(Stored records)
* * * * * * * * *

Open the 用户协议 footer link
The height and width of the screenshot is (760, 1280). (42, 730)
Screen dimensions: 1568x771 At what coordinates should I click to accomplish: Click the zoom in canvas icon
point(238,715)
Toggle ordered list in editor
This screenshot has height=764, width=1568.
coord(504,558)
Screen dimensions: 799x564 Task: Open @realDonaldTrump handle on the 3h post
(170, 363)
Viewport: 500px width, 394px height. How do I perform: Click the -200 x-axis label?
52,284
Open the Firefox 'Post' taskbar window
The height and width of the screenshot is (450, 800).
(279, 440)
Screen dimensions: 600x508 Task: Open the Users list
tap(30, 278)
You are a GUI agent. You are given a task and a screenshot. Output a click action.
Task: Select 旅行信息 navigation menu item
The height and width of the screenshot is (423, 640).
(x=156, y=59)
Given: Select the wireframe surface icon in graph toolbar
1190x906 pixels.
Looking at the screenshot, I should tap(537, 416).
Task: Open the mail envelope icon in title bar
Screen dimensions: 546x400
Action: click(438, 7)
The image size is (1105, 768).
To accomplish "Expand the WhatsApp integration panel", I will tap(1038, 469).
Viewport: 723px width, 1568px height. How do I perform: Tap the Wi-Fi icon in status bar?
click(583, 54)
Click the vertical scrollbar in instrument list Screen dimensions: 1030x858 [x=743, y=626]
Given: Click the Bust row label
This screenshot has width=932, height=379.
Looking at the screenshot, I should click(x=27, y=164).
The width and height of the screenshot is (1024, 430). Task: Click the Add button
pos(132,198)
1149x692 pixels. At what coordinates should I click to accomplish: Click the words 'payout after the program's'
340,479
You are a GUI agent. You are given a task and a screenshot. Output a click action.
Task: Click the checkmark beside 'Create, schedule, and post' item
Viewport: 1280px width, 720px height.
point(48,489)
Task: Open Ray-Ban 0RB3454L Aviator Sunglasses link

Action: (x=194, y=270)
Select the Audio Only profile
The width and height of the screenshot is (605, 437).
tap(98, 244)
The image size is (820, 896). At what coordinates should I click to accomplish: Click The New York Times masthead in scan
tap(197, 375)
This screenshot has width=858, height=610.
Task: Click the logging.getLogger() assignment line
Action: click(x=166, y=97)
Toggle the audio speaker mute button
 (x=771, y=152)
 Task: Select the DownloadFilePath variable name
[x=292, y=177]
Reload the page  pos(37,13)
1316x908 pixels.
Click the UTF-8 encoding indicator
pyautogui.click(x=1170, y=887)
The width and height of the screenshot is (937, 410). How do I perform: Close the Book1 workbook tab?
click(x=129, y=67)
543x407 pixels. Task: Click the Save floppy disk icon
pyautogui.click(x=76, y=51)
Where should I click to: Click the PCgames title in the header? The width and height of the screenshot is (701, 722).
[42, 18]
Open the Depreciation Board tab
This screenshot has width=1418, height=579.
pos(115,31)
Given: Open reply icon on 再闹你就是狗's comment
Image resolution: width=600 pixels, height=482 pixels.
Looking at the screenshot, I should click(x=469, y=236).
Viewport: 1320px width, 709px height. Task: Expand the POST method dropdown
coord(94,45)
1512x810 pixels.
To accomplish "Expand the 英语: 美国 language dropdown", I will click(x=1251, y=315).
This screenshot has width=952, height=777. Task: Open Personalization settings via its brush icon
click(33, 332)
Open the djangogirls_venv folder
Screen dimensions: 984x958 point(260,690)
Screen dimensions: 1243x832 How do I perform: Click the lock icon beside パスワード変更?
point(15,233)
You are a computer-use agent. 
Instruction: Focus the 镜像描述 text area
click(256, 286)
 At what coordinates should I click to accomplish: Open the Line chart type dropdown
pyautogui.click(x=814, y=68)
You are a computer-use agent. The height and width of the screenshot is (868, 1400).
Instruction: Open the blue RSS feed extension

* * * * * * * * *

Print the records once more, exactly as they were given.

Open the 用户协议 footer link
The height and width of the screenshot is (760, 1280). (42, 730)
Screen dimensions: 1568x771 At what coordinates should I click to accomplish: Click the zoom in canvas icon
point(238,715)
Toggle ordered list in editor
This screenshot has height=764, width=1568.
coord(504,558)
Screen dimensions: 799x564 Task: Open @realDonaldTrump handle on the 3h post
(170, 363)
Viewport: 500px width, 394px height. How do I perform: Click the -200 x-axis label?
52,284
Open the Firefox 'Post' taskbar window
The height and width of the screenshot is (450, 800).
(279, 440)
Screen dimensions: 600x508 Task: Open the Users list
tap(30, 278)
You are a GUI agent. You are given a task and a screenshot. Output a click action.
Task: Select 旅行信息 navigation menu item
The height and width of the screenshot is (423, 640).
(x=156, y=59)
Given: Select the wireframe surface icon in graph toolbar
1190x906 pixels.
Looking at the screenshot, I should tap(537, 416).
Task: Open the mail envelope icon in title bar
Screen dimensions: 546x400
Action: click(438, 7)
The image size is (1105, 768).
To accomplish "Expand the WhatsApp integration panel", I will tap(1038, 469).
Viewport: 723px width, 1568px height. How do I perform: Tap the Wi-Fi icon in status bar?
click(583, 54)
Click the vertical scrollbar in instrument list Screen dimensions: 1030x858 [x=743, y=626]
Given: Click the Bust row label
This screenshot has width=932, height=379.
Looking at the screenshot, I should click(x=27, y=164).
The width and height of the screenshot is (1024, 430). Task: Click the Add button
pos(132,198)
1149x692 pixels. At what coordinates should I click to accomplish: Click the words 'payout after the program's'
340,479
You are a GUI agent. You are given a task and a screenshot. Output a click action.
Task: Click the checkmark beside 'Create, schedule, and post' item
Viewport: 1280px width, 720px height.
point(48,489)
Task: Open Ray-Ban 0RB3454L Aviator Sunglasses link

Action: (x=194, y=270)
Select the Audio Only profile
The width and height of the screenshot is (605, 437).
tap(98, 244)
The image size is (820, 896). At what coordinates should I click to accomplish: Click The New York Times masthead in scan
tap(197, 375)
This screenshot has width=858, height=610.
Task: Click the logging.getLogger() assignment line
Action: click(x=166, y=97)
Toggle the audio speaker mute button
 (x=771, y=152)
 Task: Select the DownloadFilePath variable name
[x=292, y=177]
Reload the page  pos(37,13)
1316x908 pixels.
Click the UTF-8 encoding indicator
pyautogui.click(x=1170, y=887)
The width and height of the screenshot is (937, 410). How do I perform: Close the Book1 workbook tab?
click(x=129, y=67)
543x407 pixels. Task: Click the Save floppy disk icon
pyautogui.click(x=76, y=51)
Where should I click to: Click the PCgames title in the header? The width and height of the screenshot is (701, 722).
[42, 18]
Open the Depreciation Board tab
This screenshot has width=1418, height=579.
pos(115,31)
Given: Open reply icon on 再闹你就是狗's comment
Image resolution: width=600 pixels, height=482 pixels.
Looking at the screenshot, I should click(x=469, y=236).
Viewport: 1320px width, 709px height. Task: Expand the POST method dropdown
coord(94,45)
1512x810 pixels.
To accomplish "Expand the 英语: 美国 language dropdown", I will click(x=1251, y=315).
This screenshot has width=952, height=777. Task: Open Personalization settings via its brush icon
click(33, 332)
Open the djangogirls_venv folder
Screen dimensions: 984x958 point(260,690)
Screen dimensions: 1243x832 How do I perform: Click the lock icon beside パスワード変更?
point(15,233)
You are a computer-use agent. 
Instruction: Focus the 镜像描述 text area
click(256, 286)
 At what coordinates should I click to accomplish: Open the Line chart type dropdown
pyautogui.click(x=814, y=68)
You are a computer-use agent. The height and width of the screenshot is (868, 1400).
Instruction: Open the blue RSS feed extension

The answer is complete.